New coronavirus lockdown rules for Greater Sydney announced: what you can and can’t do
From exercise to leaving your suburb, a raft of new restrictions will take effect across Greater Sydney in a bid to ‘stop the rorting’.
Gladys Berejiklian has announced a raft of new restrictions in a bid to close loopholes and clamp down on the worsening outbreak in NSW, where 466 new cases and four more deaths have been recorded overnight.
The Premier said a major police operation across hotspot areas would begin, including riot squad, highway patrol and specialist command officers. There will also be 500 extra ADF officers deployed from Monday. Officers will be conducting random checks at key roads and cracking down on public health restrictions.
From Monday, additional fines of $5,000 will apply for on the spot quarantine breaches, lying on a permit or lying to a contact tracer. There will be $3,000 fines for people breaking the two-person exercise rule or travelling into regional NSW.
Across all of greater Sydney, the 10km radius rule will now drop down to 5km.

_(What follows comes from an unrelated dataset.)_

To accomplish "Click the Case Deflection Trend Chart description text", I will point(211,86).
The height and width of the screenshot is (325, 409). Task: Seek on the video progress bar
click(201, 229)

Authorities have also removed “recreation” from the public health rules, meaning police will be cracking down on people outside their homes who are not exercising.

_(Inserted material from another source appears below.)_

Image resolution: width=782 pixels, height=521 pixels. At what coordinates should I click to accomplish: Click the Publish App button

“Instead of 10km from your home, it will be 5km from your home and that’s for all of greater Sydney,” the Premier said on Saturday.
“Exercise means only exercise and supervision of children, so the word ‘recreation’ will not leave any doubt. That word is taken out in terms of those local government areas of
concern, exercise means exercise.”
The new powers handed to police will be in place for 21 days, NSW Police Commissioner Mick Fuller said.
“We know people have been rorting the recreation and exercise (rule),” He said.
“We have the power to demand information if we reasonably believe that the health
orders have been breached and you must carry ID and you must carry a mask as well.
So there are many things we ask you to do to get out of lockdown quicker. But police have been taking a community based policing response and we will be policing much harder over the next 21 days and I do not apologise for that.”
Ms Berejiklian has also extended lockdown restrictions to the Armidale regional local government area amid growing concerns for Covid-19 spreading in Western NSW.
Stay-at-home restrictions will be enforced until Sunday August 22, after 26 new cases were recorded in Dubbo. The rules will be the same already in place across greater Sydney.
“We have to accept that this is the worst situation New South Wales has been in since day one, and as a consequence of that, the worst situation Australia has been in.”